▶ _Exercise aim_:
Rewrite the records from the line with "The width and" to the line with "pyautogui.click(x=1034, y=674)", changing "down arrow" to "up arrow" and keeping everything else unchanged.

* start Source records *

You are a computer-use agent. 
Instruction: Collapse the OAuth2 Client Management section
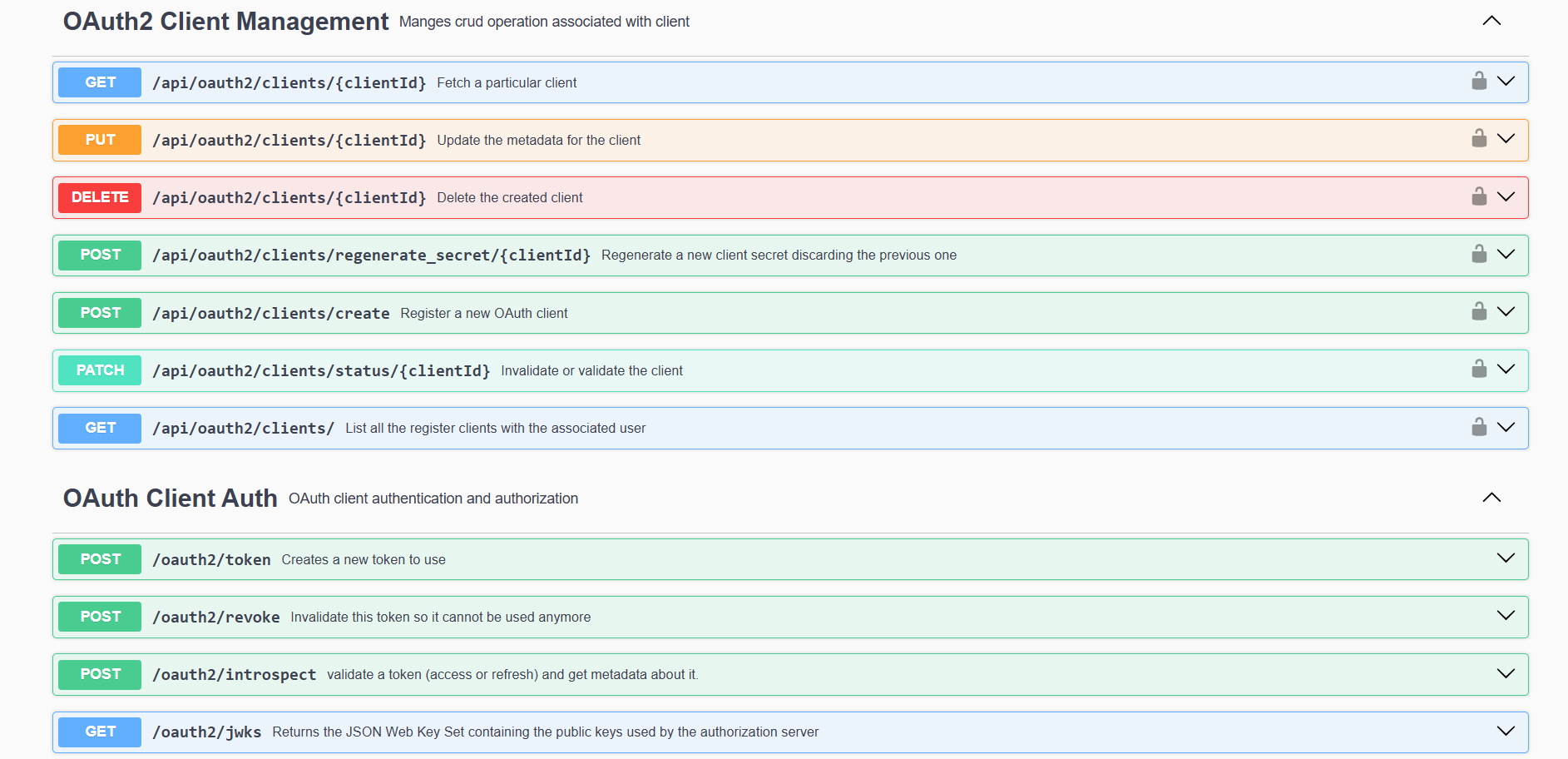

* end Source records *
* start Source records *

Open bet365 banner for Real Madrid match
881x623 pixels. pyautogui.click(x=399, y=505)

* end Source records *
* start Source records *

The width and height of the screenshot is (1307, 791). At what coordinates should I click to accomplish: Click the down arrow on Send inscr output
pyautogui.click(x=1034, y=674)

* end Source records *

▶ _Exercise result_:
The width and height of the screenshot is (1307, 791). At what coordinates should I click to accomplish: Click the up arrow on Send inscr output
pyautogui.click(x=1034, y=674)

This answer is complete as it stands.